Domination analysis of an approximation algorithm is a way to estimate its performance, introduced by Glover and Punnen in 1997. Unlike the classical approximation ratio analysis, which compares the numerical quality of a calculated solution with that of an optimal solution, domination analysis involves examining the rank of the calculated solution in the sorted order of all possible solutions. In this style of analysis, an algorithm is said to have dominance number or domination number K, if there exists a subset of K different solutions to the problem among which the algorithm's output is the best. Domination analysis can also be expressed using a domination ratio, which is the fraction of the solution space that is no better than the given solution; this number always lies within the interval [0,1], with larger numbers indicating better solutions. Domination analysis is most commonly applied to problems for which the total number of possible solutions is known and for which exact solution is difficult.

For instance, in the Traveling salesman problem, there are (n-1)! possible solutions for a problem instance with n cities.

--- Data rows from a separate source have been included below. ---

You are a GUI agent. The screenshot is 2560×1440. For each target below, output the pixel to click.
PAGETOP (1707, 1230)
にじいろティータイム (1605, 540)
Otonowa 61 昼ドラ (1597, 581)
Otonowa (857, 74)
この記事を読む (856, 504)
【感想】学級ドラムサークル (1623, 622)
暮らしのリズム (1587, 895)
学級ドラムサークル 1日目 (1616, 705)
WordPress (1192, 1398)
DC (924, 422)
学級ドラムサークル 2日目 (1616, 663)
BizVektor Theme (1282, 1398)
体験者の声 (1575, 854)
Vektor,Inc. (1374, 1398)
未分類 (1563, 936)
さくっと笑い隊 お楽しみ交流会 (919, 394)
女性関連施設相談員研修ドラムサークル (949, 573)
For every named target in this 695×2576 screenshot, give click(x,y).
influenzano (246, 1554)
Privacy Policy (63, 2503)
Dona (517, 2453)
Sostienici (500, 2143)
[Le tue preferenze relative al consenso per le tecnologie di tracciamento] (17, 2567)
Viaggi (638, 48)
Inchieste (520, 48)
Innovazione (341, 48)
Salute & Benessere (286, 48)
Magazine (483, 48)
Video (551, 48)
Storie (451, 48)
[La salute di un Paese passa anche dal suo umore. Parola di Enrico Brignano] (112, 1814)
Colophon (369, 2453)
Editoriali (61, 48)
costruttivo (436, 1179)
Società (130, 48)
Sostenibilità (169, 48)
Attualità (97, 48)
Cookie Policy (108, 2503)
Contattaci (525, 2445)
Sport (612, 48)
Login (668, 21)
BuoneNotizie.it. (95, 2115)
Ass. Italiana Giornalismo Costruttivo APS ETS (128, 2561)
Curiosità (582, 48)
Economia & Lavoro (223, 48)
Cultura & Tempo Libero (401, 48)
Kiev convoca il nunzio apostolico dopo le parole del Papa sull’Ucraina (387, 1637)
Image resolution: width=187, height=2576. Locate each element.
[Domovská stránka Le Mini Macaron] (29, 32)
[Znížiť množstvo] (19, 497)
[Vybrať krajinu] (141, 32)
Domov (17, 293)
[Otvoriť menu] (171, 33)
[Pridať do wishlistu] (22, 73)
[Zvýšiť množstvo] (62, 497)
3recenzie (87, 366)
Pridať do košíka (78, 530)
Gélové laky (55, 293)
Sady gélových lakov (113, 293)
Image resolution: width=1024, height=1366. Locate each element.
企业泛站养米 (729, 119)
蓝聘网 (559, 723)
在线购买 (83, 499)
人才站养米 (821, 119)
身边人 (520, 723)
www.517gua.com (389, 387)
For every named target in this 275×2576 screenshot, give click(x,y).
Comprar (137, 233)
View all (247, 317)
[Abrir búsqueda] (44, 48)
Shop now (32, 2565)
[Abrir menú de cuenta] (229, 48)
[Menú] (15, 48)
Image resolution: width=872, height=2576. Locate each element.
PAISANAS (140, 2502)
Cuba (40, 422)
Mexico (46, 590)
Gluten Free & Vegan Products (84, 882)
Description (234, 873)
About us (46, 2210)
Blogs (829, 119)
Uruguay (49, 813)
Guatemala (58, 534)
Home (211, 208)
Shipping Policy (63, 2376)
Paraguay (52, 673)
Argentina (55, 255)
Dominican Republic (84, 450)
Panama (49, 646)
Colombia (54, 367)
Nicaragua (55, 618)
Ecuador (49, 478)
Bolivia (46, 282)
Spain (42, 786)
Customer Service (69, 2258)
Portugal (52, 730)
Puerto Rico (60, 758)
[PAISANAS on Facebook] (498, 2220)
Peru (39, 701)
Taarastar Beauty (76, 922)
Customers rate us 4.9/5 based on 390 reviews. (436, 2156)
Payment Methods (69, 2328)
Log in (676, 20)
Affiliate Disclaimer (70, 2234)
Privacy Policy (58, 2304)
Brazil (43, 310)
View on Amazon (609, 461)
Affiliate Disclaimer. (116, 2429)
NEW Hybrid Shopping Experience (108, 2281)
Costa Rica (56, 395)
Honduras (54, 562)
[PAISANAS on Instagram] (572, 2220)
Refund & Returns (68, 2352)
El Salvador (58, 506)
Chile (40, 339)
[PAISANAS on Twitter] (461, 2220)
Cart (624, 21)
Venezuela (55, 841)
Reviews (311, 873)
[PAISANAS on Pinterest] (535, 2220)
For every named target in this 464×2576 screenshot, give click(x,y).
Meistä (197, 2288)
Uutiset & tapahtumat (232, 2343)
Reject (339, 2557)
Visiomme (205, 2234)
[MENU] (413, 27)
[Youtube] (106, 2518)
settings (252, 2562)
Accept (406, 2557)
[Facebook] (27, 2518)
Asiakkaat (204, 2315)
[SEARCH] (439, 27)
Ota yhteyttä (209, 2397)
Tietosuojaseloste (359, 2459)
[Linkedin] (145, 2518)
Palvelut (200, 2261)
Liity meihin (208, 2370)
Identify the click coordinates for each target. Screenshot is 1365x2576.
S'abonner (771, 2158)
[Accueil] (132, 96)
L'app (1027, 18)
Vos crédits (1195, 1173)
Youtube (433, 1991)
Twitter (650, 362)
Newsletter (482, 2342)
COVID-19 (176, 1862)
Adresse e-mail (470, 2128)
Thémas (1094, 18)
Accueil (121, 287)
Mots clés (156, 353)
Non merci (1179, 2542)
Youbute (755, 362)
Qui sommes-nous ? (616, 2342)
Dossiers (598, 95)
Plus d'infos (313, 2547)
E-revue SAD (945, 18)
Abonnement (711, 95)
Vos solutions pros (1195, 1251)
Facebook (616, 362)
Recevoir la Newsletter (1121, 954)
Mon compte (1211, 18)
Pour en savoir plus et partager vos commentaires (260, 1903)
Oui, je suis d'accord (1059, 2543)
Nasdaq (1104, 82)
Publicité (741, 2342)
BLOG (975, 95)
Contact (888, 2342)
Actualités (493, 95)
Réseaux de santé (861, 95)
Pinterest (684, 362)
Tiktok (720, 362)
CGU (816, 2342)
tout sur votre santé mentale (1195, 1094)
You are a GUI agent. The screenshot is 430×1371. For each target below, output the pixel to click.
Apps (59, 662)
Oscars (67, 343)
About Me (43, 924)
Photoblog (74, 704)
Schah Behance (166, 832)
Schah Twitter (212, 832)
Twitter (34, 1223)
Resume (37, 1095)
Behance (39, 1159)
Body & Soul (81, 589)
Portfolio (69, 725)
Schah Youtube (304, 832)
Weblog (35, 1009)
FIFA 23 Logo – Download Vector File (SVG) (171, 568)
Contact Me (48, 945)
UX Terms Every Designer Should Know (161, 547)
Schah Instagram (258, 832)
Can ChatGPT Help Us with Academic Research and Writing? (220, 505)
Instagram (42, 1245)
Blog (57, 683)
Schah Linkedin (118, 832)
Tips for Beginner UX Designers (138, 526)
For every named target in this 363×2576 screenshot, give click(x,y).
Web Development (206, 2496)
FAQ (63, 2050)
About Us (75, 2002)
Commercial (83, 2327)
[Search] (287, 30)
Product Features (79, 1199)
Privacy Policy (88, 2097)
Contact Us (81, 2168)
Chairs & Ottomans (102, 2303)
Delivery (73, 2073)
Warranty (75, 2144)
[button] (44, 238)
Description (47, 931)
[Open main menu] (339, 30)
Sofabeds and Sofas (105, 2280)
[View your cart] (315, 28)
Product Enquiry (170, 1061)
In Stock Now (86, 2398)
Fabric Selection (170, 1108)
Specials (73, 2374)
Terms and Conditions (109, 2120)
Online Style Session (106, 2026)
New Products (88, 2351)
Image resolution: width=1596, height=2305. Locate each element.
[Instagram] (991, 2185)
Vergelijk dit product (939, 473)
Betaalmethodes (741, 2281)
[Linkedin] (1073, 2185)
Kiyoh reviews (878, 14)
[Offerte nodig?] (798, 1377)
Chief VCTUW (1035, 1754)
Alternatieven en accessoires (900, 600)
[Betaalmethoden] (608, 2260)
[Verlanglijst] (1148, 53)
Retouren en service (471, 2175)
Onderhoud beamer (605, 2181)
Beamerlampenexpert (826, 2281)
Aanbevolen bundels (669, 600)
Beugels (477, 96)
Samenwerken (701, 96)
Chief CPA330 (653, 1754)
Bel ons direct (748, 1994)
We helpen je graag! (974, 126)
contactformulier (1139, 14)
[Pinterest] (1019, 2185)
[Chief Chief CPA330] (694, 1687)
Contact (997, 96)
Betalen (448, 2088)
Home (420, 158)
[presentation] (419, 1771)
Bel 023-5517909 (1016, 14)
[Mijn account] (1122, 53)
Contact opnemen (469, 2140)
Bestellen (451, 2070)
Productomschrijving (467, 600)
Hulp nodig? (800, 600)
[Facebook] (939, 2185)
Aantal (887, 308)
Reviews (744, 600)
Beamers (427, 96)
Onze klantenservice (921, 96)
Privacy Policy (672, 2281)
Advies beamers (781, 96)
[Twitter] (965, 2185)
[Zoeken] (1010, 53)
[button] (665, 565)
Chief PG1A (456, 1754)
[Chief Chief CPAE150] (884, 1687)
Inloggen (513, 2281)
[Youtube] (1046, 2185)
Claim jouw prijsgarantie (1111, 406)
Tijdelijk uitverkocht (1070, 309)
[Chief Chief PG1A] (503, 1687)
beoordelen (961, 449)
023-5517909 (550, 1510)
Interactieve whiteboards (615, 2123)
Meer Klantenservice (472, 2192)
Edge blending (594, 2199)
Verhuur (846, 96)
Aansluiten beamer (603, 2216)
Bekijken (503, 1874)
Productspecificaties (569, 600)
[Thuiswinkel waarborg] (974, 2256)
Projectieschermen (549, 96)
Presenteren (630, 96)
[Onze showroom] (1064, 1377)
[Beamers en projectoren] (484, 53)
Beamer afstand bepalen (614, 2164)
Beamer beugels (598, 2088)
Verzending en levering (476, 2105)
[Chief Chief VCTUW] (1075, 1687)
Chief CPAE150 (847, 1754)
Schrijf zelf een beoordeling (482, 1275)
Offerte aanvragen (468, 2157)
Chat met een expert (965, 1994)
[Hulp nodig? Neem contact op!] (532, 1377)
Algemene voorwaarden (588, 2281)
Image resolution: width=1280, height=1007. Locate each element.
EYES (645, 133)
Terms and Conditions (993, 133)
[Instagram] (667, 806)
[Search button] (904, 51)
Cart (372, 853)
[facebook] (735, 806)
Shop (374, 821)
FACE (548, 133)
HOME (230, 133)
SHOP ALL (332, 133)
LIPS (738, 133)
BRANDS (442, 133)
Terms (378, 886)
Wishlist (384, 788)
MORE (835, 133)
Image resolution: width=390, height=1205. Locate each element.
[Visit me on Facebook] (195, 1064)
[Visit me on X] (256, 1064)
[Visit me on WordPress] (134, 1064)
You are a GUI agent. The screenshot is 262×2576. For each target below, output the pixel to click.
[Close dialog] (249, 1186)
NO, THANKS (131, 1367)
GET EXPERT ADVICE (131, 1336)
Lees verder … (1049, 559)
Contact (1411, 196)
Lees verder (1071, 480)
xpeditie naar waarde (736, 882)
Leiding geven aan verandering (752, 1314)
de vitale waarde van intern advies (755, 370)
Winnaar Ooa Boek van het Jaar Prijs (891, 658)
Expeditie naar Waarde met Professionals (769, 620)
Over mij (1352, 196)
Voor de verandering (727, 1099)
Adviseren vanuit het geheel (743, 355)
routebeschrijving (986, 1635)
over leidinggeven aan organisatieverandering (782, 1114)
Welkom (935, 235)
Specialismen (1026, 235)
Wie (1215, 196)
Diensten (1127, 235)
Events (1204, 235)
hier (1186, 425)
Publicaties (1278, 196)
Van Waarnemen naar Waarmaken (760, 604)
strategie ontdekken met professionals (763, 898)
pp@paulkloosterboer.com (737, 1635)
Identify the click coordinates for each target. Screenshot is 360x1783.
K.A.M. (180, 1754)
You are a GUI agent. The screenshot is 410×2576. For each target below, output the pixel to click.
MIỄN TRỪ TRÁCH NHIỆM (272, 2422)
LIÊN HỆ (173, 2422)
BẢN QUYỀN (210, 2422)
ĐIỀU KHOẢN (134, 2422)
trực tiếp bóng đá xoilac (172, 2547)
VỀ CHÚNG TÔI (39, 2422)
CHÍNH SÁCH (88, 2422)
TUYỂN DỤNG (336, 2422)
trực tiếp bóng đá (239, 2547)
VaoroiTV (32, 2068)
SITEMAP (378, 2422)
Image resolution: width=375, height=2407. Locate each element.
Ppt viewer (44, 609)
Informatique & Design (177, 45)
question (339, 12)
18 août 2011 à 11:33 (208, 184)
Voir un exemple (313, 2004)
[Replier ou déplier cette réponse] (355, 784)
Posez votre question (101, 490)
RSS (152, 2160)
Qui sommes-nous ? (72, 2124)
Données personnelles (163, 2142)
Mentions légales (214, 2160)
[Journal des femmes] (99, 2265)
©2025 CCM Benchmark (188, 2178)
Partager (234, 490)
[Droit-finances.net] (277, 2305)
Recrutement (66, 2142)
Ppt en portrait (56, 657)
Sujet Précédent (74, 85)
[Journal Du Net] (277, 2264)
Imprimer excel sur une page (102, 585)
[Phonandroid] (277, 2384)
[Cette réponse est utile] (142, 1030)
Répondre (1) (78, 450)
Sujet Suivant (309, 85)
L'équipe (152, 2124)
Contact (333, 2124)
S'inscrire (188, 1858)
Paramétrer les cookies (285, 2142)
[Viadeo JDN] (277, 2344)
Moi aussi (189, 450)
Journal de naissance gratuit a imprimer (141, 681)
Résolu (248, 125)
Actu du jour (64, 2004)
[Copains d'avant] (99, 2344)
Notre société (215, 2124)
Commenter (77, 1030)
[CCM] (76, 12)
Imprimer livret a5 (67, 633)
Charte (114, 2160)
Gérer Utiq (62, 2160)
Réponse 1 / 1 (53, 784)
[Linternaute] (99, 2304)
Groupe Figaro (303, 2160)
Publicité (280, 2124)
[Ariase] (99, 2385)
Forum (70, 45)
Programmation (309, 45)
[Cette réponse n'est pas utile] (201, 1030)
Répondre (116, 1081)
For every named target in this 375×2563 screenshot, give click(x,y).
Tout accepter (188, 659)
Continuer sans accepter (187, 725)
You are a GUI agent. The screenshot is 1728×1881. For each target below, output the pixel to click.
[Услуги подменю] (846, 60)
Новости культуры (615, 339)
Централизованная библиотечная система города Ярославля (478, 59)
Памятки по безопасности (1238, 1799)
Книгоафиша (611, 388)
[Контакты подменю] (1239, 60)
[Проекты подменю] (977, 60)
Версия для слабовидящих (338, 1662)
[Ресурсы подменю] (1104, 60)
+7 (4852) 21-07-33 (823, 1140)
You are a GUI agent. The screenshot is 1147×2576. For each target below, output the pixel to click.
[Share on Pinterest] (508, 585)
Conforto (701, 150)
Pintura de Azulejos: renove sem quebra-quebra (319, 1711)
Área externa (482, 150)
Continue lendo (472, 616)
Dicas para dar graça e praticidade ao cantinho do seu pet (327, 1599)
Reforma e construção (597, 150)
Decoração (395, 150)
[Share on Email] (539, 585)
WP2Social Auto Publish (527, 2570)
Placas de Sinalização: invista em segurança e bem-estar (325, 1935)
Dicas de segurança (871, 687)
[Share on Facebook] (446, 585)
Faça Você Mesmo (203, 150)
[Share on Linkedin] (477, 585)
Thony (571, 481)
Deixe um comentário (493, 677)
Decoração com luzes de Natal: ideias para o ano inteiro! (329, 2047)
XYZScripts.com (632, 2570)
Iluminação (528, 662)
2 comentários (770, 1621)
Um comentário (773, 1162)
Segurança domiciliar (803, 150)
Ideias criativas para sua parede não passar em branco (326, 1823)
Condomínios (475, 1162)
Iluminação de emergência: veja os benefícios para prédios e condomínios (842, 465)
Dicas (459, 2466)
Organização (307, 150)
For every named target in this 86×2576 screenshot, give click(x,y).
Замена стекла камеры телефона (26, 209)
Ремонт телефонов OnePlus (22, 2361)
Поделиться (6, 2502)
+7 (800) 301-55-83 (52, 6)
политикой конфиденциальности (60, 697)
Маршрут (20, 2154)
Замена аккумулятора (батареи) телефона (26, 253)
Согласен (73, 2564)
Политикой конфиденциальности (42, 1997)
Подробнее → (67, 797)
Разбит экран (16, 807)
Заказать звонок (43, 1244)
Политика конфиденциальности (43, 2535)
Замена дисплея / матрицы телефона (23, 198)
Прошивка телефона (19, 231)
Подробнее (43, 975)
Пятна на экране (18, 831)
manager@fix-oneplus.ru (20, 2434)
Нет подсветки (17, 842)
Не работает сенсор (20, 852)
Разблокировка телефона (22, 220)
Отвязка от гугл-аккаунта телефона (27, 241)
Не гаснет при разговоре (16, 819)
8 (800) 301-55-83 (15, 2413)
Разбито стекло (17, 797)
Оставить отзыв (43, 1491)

If an algorithm can be shown to have dominance number close to (n-1)!, or equivalently to have domination ratio close to 1, then it can be taken as preferable to an algorithm with lower dominance number.

If it is possible to efficiently find random samples of a problem's solution space, as it is in the Traveling salesman problem, then it is straightforward for a randomized algorithm to find a solution that with high probability has high domination ratio: simply construct a set of samples and select the best solution from among them. (See, e.g., Orlin and Sharma.)

The dominance number described here should not be confused with the domination number of a graph, which refers to the number of vertices in the smallest dominating set of the graph.

Recently, a growing number of articles in which domination analysis has been applied to assess the performance of heuristics has appeared. This kind of analysis may be seen as competing with the classical approximation ratio analysis tradition. The two measures may also be viewed as complementary.

== Known Results ==
This section contains a technical survey of known results.

=== Vertex Cover ===
  Inapproximability. Let ε > 0. Unless P=NP, there is no polynomial algorithm for Vertex Cover
  such that its domination number is greater than 3^((n-n^ε)/3).

=== Knapsack ===
  Inapproximability. Let ε > 0. Unless P=NP, there is no polynomial algorithm for Knapsack
  such that its domination number is greater than 2^(n-n^ε).